Tomemos, para analizar mejor este fenómeno, un ejemplo con el que muchos universitarios estarán familiarizados: el «estado de la cuestión», a veces también llamado «revisión bibliográfica». En las universidades es común mandar a los alumnos realizar este ejercicio como aproximación a un tema, que no resulta ni una tesis doctoral ni nada por el estilo, pues carece de la suficiente profundidad. ¿Es este el mejor método para empaparnos del tema a tratar? Desde luego que no lo es. En primer lugar, esta tarea −que normalmente se cursa a finales de carrera o similares− pretende ser una manera de evaluar la autonomía del alumno y sus capacidades de asimilación, o al menos así nos lo venden; sin embargo, para empezar, muchas veces no se puede ni elegir el tema a abordar. Tampoco es extraño que este trabajo se reduzca a una búsqueda cuantitativa de bibliografía sobre quién dijo qué, dejando poco margen a la innovación y reflexión del alumno, por no decir que en el manejo de tal volumen es imposible que el sujeto se familiarice con el origen de las fuentes a las que cita −sin conocimiento−. El problema se ve agravado por el hecho de que el alumno está severamente restringido por un límite de palabras. Lo que, por ende, obliga al alumno a acotar sus reflexiones o reducir el contenido general de su exposición −por no hablar del sistema de citación y referencia que lo hace ilegible, o cuando menos, sumamente molesto para la lectura−.

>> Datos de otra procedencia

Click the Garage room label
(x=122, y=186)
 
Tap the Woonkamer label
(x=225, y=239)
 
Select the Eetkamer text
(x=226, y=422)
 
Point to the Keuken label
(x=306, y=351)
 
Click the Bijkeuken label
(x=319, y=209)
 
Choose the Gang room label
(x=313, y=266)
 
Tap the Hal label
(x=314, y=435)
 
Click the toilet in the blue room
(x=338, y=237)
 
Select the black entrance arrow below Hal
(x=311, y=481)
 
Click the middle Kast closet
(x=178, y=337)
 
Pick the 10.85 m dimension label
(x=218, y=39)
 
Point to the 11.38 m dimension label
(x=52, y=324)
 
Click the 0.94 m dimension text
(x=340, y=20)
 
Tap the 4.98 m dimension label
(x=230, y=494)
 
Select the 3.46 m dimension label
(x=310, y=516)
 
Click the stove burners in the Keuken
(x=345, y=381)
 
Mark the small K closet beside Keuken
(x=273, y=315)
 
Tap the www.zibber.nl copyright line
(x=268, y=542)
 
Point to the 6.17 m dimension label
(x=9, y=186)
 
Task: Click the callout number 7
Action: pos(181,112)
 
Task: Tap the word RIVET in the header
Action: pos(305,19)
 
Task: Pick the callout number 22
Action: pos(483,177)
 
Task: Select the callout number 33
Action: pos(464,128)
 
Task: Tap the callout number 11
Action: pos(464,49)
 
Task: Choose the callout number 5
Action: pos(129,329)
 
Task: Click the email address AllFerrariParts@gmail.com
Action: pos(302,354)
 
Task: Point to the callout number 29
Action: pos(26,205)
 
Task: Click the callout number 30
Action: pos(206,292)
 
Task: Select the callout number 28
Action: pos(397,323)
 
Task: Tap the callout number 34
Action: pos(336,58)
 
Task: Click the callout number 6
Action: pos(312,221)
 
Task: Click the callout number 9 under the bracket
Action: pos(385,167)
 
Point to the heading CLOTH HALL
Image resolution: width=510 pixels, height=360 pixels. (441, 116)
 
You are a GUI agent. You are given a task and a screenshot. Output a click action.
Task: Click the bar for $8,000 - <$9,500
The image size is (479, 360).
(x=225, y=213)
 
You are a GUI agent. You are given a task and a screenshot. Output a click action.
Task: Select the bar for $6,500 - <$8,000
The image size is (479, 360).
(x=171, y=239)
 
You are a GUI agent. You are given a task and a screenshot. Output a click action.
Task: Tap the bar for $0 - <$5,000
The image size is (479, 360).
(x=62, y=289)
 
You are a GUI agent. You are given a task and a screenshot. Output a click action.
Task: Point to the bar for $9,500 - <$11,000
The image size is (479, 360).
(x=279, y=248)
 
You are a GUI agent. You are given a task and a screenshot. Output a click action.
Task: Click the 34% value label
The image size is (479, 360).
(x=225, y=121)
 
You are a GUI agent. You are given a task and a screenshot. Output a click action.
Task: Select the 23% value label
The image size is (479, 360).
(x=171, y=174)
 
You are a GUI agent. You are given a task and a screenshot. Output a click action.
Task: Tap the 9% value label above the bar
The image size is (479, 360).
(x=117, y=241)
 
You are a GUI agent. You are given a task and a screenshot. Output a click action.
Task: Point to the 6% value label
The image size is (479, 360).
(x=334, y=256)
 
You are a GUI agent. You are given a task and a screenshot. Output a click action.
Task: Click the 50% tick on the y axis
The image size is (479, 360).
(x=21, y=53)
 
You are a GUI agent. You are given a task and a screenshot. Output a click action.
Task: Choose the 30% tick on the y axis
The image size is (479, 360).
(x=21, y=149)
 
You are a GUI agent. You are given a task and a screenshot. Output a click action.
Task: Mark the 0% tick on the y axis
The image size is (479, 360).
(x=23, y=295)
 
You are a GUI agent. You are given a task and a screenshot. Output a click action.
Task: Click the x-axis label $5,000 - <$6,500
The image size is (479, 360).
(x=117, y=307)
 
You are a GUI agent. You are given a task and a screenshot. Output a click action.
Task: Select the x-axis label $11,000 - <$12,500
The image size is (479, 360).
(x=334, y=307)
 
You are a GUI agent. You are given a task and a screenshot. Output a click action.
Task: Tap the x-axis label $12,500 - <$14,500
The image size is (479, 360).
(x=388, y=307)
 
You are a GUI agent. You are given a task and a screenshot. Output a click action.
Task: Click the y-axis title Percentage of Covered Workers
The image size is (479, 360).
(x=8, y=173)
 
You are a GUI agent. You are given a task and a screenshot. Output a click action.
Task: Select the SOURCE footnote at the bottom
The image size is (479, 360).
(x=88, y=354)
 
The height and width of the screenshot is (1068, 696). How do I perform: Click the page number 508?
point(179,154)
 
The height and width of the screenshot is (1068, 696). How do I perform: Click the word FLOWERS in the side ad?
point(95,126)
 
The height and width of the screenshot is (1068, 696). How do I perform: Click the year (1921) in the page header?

Además, este encargo está mediatizado bajo la lente del tutor de turno asignado. ¿Y qué perfil nos podemos encontrar aquí?: a) si tenemos suerte, nuestro tutor nos dará manga ancha y nos atenderá debidamente −corrigiendo y a la vez ayudándonos−, siendo una figura de la cual podremos aprender muchísimo; b) algunos nos torturarán con su indiferencia, convirtiéndose en una tarea casi imposible encontrarlos para buscar su sello de aprobación en el primer borrador, lo que vendrá a ser como tratar de buscar un oasis en mitad del desierto; c) otros estarán encima de nosotros, pero solo para que estudiemos y adoremos sus autores de referencia −cuando no usan sus propios trabajos en un acto de egolatría típica de ciertos académicos−; d) los más indecisos y olvidadizos nos obligarán a cambiar nuestro enfoque una y otra vez: «Ahora quiero gráficos, ahora no». «Mejor que introduzcas más estadísticas; olvídate, ¡mucho dato mareante!». Creemos que el lector podrá imaginarse de lo que hablamos, pues con bastante seguridad lo haya experimentado en sus carnes si ha cursado historia –aunque esto bien podría ocurrir en cualquier otra rama de las ciencias sociales−.